Tuberculosis Crisis Bridges North Korea and U.S. Hostility
Despite the Democratic People’s Republic of North Korea’s penchant for holding Americans hostage and despising the United States on principle, the country has nonetheless reached out to a Stanford University-led research team to help solve its mounting tuberculosis (TB) crisis.
North Korean doctors first approached Stanford Medical School and California-based tuberculosis experts in 2008. Since that time, the North Korean government has invited members from the Stanford Medical School to address the state of TB in the country, the worst in the world outside of sub-Saharan Africa.
Tuberculosis affected 8.6 million people in 2012 and claimed 1.3 million lives. While it is largely eradicated in industrialized societies, the respiratory disease still affects developing countries located in Southeast Asia, Africa and the Western Pacific.
North Korea’s problems with TB arose in the 1990’s, when the country was wracked with floods, droughts and ultimately wide-spread famine after the Soviet Union’s collapse in 1990. Without aid from their former Communist ally, widespread malnutrition overwhelmed the country’s inhabitants, resulting in upwards of 2.5 million starvation related deaths.
Improper nutrition coupled with few medical supplies led to a resurgence of TB in the country. In 1998, the Ministry of Public Health began implementing Directly Observed Treatment Short (DOTS) course, a repetitive and now defunct method of TB treatment.
Unlike other regions that evolved their treatment methods (like sub-Saharan Africa,) North Korea continued use of DOTS resulted in Multi-Drug Resistant Tuberculosis (MDR TB,) particularly virulent strains of the disease that do not respond to basic antibiotic therapy.
Although North Korea does not keep drug-resistance records, a report by Eugene Bell, an NGO specializing in patient relapse, revealed large numbers of TB relapse in North Korea, signifying particularly high levels of MDR TB.
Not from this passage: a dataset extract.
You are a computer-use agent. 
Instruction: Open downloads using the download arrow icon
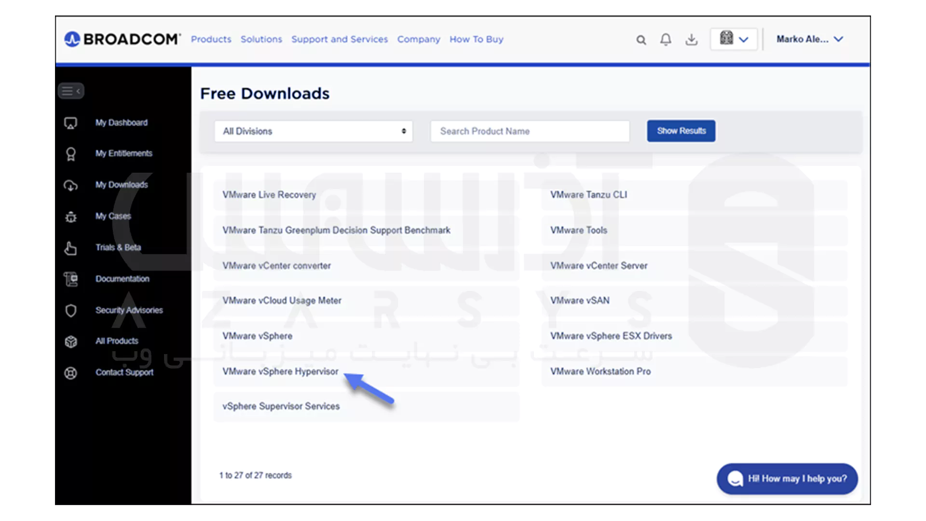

“We had anecdotal information from North Korean doctors, who were right on this one. They weren’t able to diagnose drug resistance, but they could see what happens when they treated people with drugs and they came back,” says K.J. Seung, a Eugene Bell doctor and author of the MDR TB report in the Public Library of Science. “Now we have original scientific data that clearly documents drug resistance.”
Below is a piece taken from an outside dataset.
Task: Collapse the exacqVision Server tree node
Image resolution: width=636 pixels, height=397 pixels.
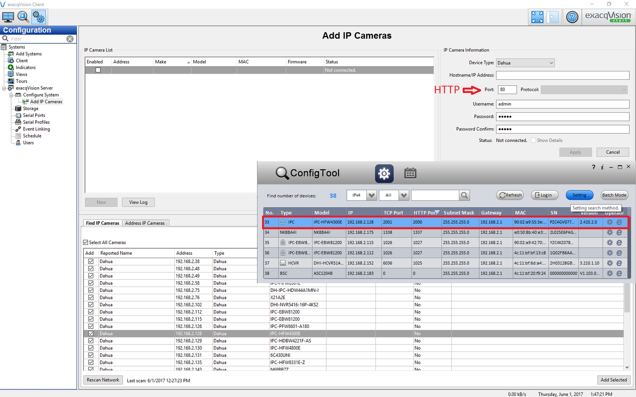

The notoriously xenophobic regime’s plea for help has resulted in the 2013 installation of North Korea’s first diagnostic laboratory to test drug-resistant MDR TB. In collaboration with the TB Consortium and the Nuclear Threat Initiative, a nonprofit working to strengthen global security, the team is dedicated to improving North Korea’s treatment facilities and teaching North Korean doctors modern methods of controlling the disease.
The invitees must remain apolitical and are constantly monitored by minders, government-appointed tour guides that ‘mind’ what one sees and does in the hosting country. Despite these constrictions, researchers have continued their efforts to bolster MDR TB resistance efforts, noting the health of North Korea and the world depends on their efforts.